Expanding the swimmer's itch pool of the Benelux: a first record of the neurotropic Trichobilharzia regenti and potential link to human infection

Abstract

Background: Swimmer's itch, an allergic contact dermatitis caused by avian and mammalian blood flukes, is a parasitic infection affecting people worldwide. In particular, avian blood flukes of the genus Trichobilharzia are infamous for their role in swimmer's itch cases. These parasites infect waterfowl as a final host, but incidental infections by cercariae in humans are frequently reported. Upon accidental infections of humans, parasite larvae will be recognized by the immune system and destroyed, leading to painful itchy skin lesions. However, one species, Trichobilharzia regenti, can escape this response in experimental animals and reach the spinal cord, causing neuroinflammation. In the last few decades, there has been an increase in case reports across Europe, making it an emerging zoonosis.

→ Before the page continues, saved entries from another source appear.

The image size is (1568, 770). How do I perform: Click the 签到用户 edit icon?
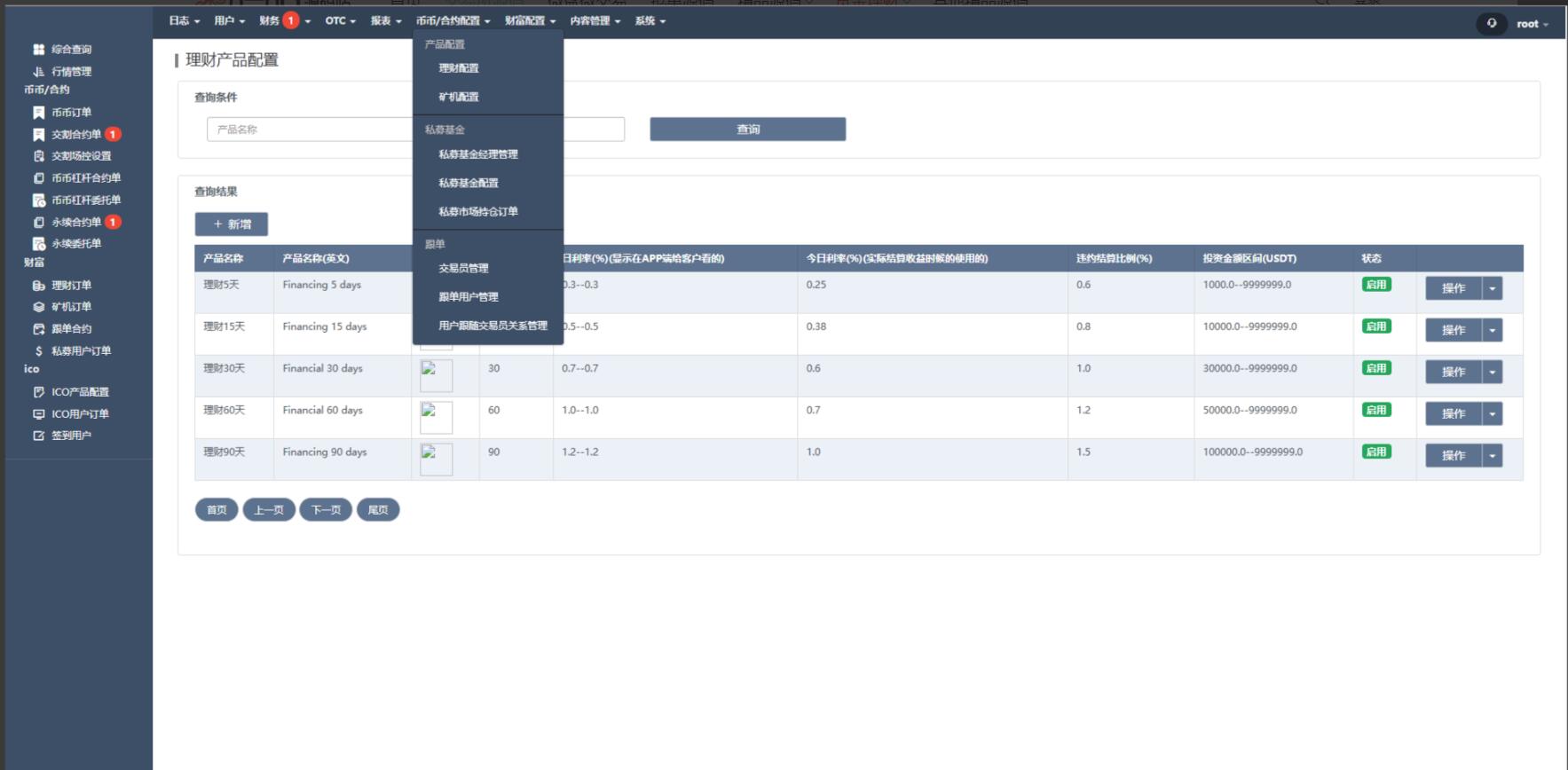(x=38, y=436)
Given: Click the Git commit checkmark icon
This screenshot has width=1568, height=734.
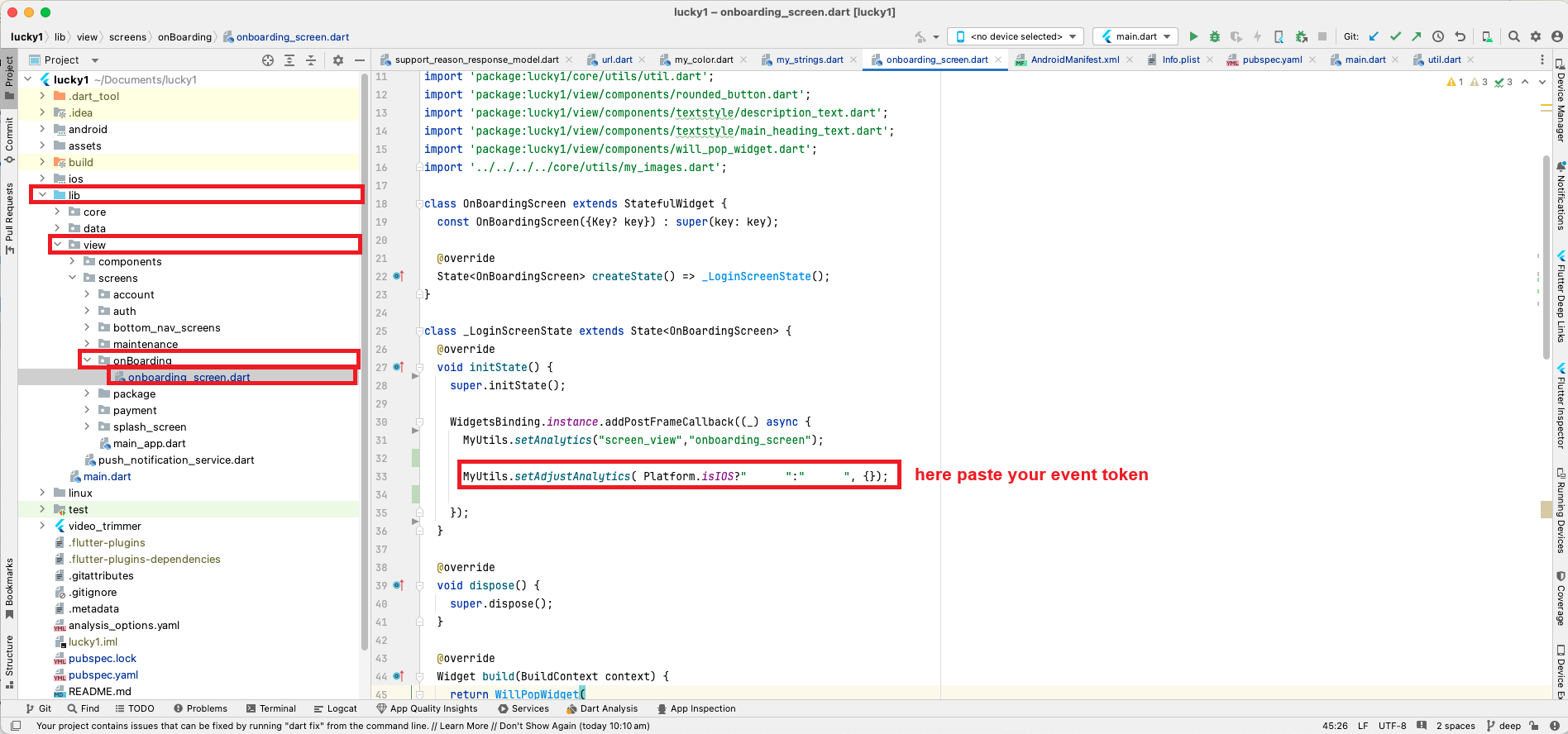Looking at the screenshot, I should 1395,36.
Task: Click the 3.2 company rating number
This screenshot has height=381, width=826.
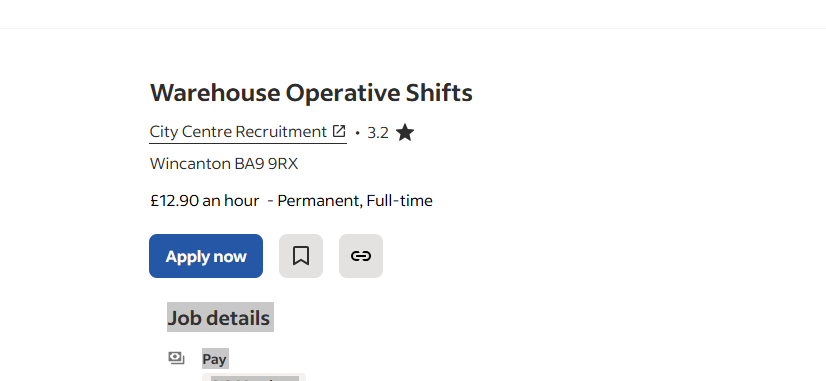Action: point(378,133)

Methods: Following a reported case of swimmer's itch in Kampenhout in 2022 (Belgium), the transmission site consisting of a private pond and an adjacent creek was investigated through a malacological and parasitological survey.

Results: Six snail species were collected, including the widespread Ampullaceana balthica, a well-known intermediate host for Trichobilharzia parasites. Shedding experiments followed by DNA barcoding revealed a single snail specimen to be infected with T. regenti, a new species record for Belgium and by extension the Benelux. Moreover, it is the most compelling case to date of the link between this neurotropic parasite and cercarial dermatitis. Additionally, an Echinostomatidae sp. and Notocotylus sp. were isolated from two other specimens of A. balthica. However, the lack of reference DNA sequences for these groups in the online repositories prevented genus- and species-level identification, respectively.

Conclusions: The presence of T. regenti in Belgium might have severe clinical implications and its finding highlights the need for increased vigilance and diagnostic awareness among medical professionals. The lack of species-level identification of the other two parasite species showcases the barcoding void for trematodes. Overall, these findings demonstrate the need for a Belgian framework to rapidly detect and monitor zoonotic outbreaks of trematode parasites within the One Health context.

Keywords: Climate change; DNA barcoding; Dermatitis; Schistosomatidae; Snail-borne diseases; Trematode infections; Trichobilharzia; Vector-borne diseases; Zoonoses.